Structural effects of N-donor ligands of Pt(II) complexes: substitution kinetics, and theoretical models for bioavailability
摘要
Herein we report density functional theory (DFT) calculations, chloride displacement kinetics by thiourea entering ligands, in silico molecular docking, and ADMET (absorption, distribution, metabolism, excretion, and toxicity) predictions for four Pt(II) complexes: 2,6-bis(pyridyl)pyridine Pt(II) chloride (Pt1), 2,6-bis(pyrazolyl)pyridine Pt(II) chloride (Pt2), 2,6-bis(3,5-dimethyl-N-pyrazolyl)pyridine Pt(II) chloride (Pt3), and 2,6-bis(7-azaindolyl)pyridine Pt(II) chloride (Pt4). Reactivity toward nucleophiles—thiourea (Tu), N,N′-dimethylthiourea (Dmtu), and N,N,N′,N′-tetramethylthiourea (Tmtu), was governed by synergistic structural and electronic effects, supported by DFT-derived quantum chemical reactivity descriptors.

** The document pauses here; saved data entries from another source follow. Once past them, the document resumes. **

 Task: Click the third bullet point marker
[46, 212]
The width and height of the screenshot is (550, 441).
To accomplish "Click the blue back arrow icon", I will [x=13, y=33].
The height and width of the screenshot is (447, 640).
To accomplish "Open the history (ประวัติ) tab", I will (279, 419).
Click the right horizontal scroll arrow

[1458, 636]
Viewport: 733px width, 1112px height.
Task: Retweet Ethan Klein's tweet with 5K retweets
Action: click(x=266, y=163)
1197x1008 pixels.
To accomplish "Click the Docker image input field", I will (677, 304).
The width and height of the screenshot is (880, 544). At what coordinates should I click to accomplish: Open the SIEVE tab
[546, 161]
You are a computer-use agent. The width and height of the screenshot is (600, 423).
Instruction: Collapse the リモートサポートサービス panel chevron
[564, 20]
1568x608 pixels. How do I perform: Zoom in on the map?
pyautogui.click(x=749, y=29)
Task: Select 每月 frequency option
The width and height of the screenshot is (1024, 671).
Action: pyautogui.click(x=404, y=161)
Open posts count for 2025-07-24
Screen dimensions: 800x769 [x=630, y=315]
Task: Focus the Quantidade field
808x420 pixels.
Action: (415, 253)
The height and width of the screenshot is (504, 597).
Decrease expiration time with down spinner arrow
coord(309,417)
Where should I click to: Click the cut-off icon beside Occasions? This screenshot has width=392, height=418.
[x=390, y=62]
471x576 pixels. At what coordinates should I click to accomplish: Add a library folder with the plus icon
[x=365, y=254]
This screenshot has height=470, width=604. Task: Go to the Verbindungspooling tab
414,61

Molecular docking studies indicate that these complexes may preferentially bind within the minor groove of DNA and interact with hydrophobic pockets of bovine serum albumin (BSA), suggesting potential favorable biomolecular interactions. Drug-likeness and ADMET predictions showed that most compounds are generally consistent with Lipinski’s rule of five, except for Pt4, which slightly exceeds the recommended molecular weight. Overall, the investigated Pt(II) complexes demonstrate properties that may be favorable for pharmacokinetic properties, and computational models suggest a potential anticancer activity, with predicted probabilities of efficacy of up to ~ 80% against ovarian cancer cells.